**Passage for review**
Once they knew there had been deaths and widespread destruction, the office stepped beyond its responsibility to create a template for issuing an extraordinary flash flood warning.
“We made a template — we just forgot about the books and turned on the SEWS [Severe Weather Warning Siren] as well,” Davidson said.
Davidson said that although the bureau had statutory responsibility for weather warnings, there was a change made in 1987 that the bureau would not be providing flash flood warnings and this would become a local government role. Local councils were the lead agencies to establish end-to-end flash flood warning systems in their local areas, assisted by the bureau.
Davidson said many councils had strong relationships with the bureau but Toowoomba Regional Council was “not one of the strongest”.
In his 40 years as a meteorologist Davidson said he had never seen an upper level low so late in the season.
On January 10, the bureau had joined in a teleconference from 11-11.40am run by the State Disaster Co-ordination Centre, an office three to five metres away from the bureau’s office in Brisbane. During the teleconference, meteorologists had spoken about the rain storm in Esk that was heading for Toowoomba, but it was not until 11.55am that a meteorologist phoned the SDCC to alert them to the possibility of flash flooding in Toowoomba.
Davidson said it was normal procedure for the bureau not to upgrade a severe weather warning to a flash flood warning until there was confirmation by someone on the ground phoning the bureau to let them know there was a flash flood.

**What this task involves**
Please answer these questions using the flood warning passage above.
1. In what year was the change made that flash flood warnings would become a local government role?
2. How many years had Davidson worked as a meteorologist?
3. At what time did a meteorologist phone the SDCC about possible flash flooding in Toowoomba?

**Provided records**
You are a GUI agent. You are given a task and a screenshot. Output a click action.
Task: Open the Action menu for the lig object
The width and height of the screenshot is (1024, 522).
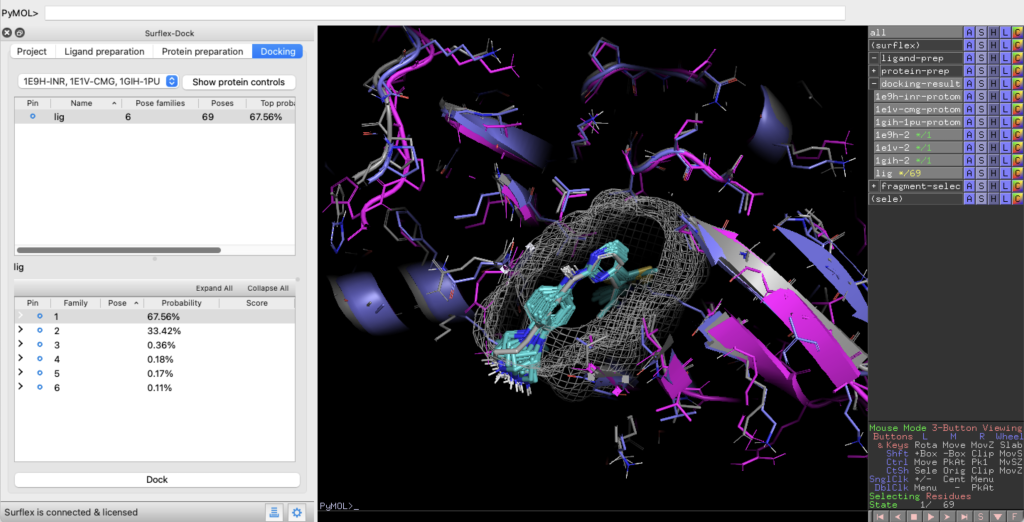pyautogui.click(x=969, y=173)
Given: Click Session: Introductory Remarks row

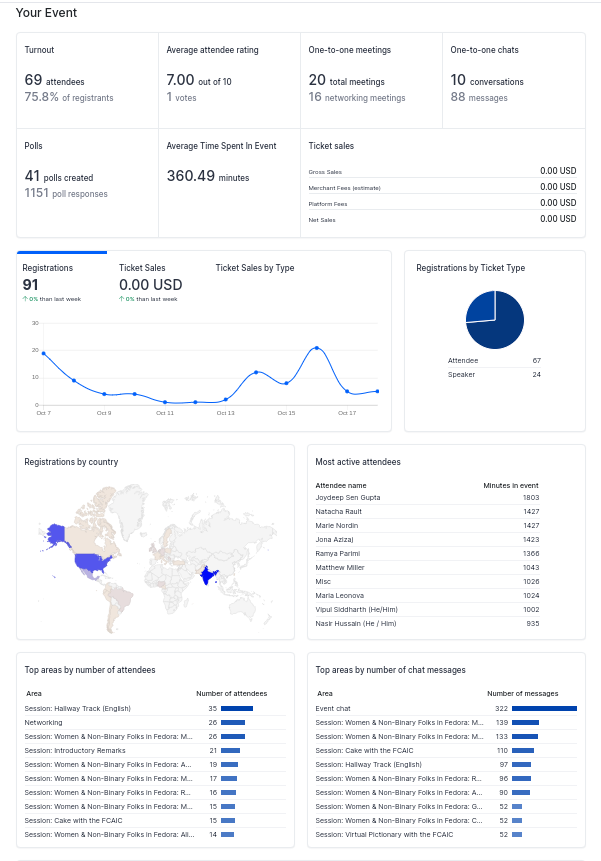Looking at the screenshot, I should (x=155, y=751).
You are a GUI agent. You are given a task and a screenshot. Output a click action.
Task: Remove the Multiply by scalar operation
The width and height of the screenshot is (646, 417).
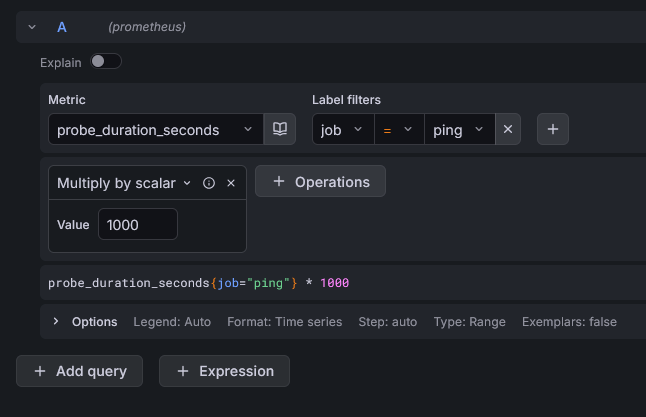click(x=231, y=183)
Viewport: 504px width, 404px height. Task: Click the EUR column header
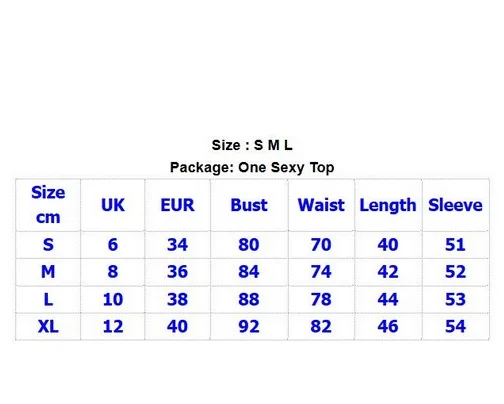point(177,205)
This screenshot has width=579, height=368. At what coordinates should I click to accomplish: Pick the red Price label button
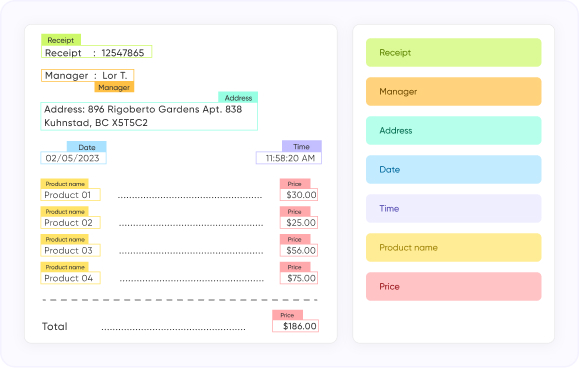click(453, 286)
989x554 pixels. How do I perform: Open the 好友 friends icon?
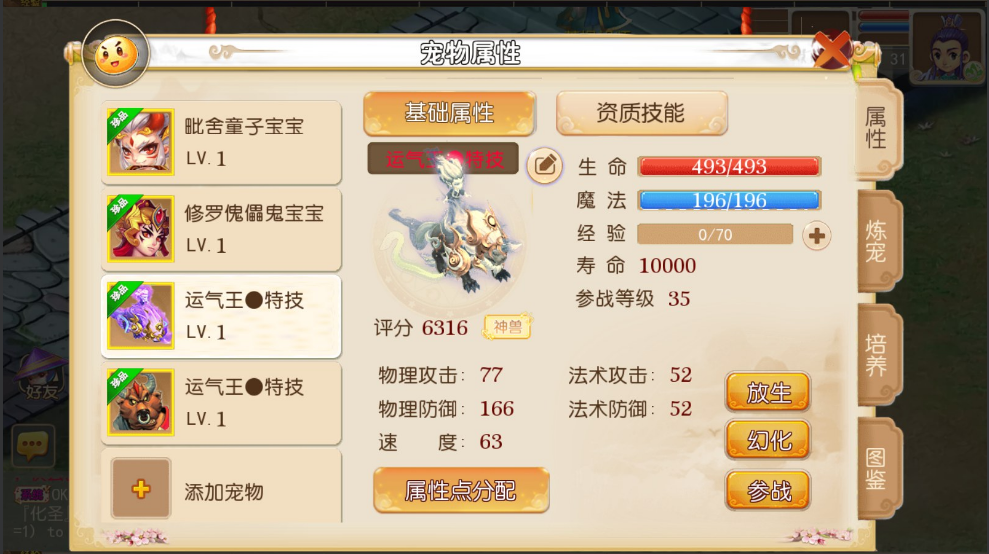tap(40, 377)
==
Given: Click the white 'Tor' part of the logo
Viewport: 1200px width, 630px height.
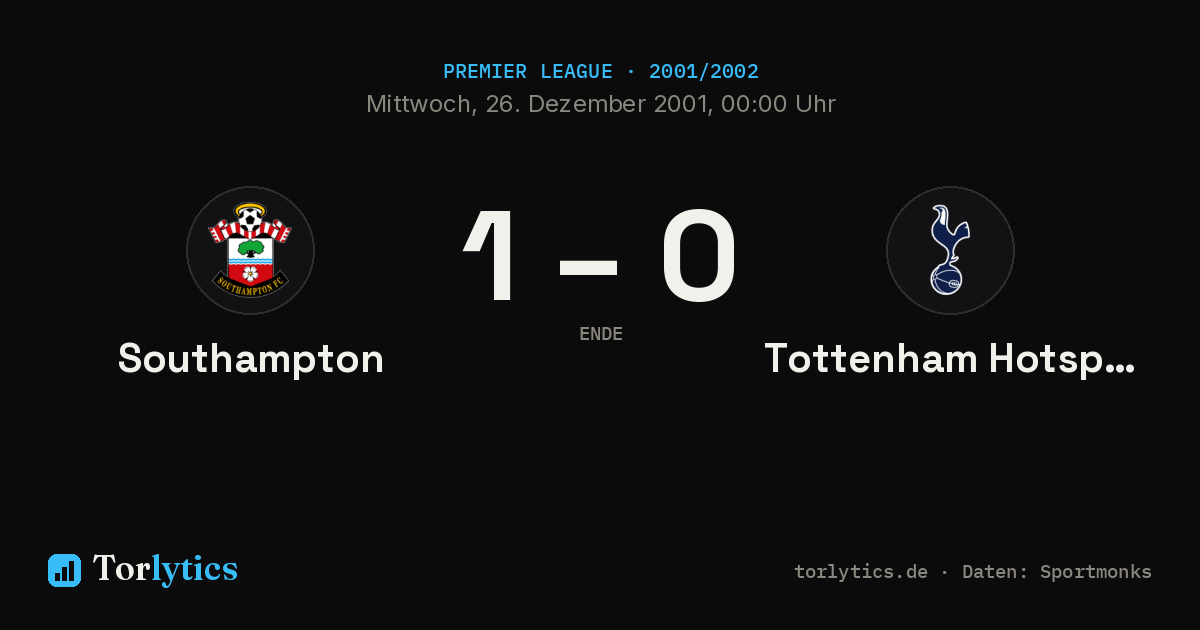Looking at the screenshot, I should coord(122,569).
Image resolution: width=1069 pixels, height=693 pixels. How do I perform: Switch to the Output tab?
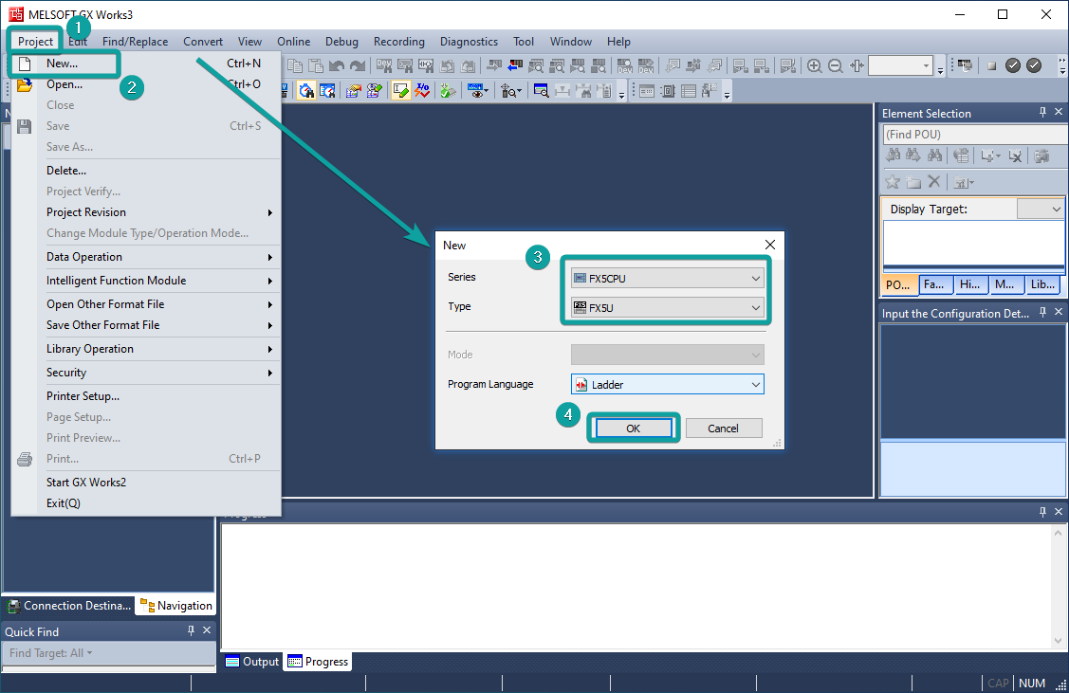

**Result of the task**
1. 1987
2. 40 years
3. 11.55am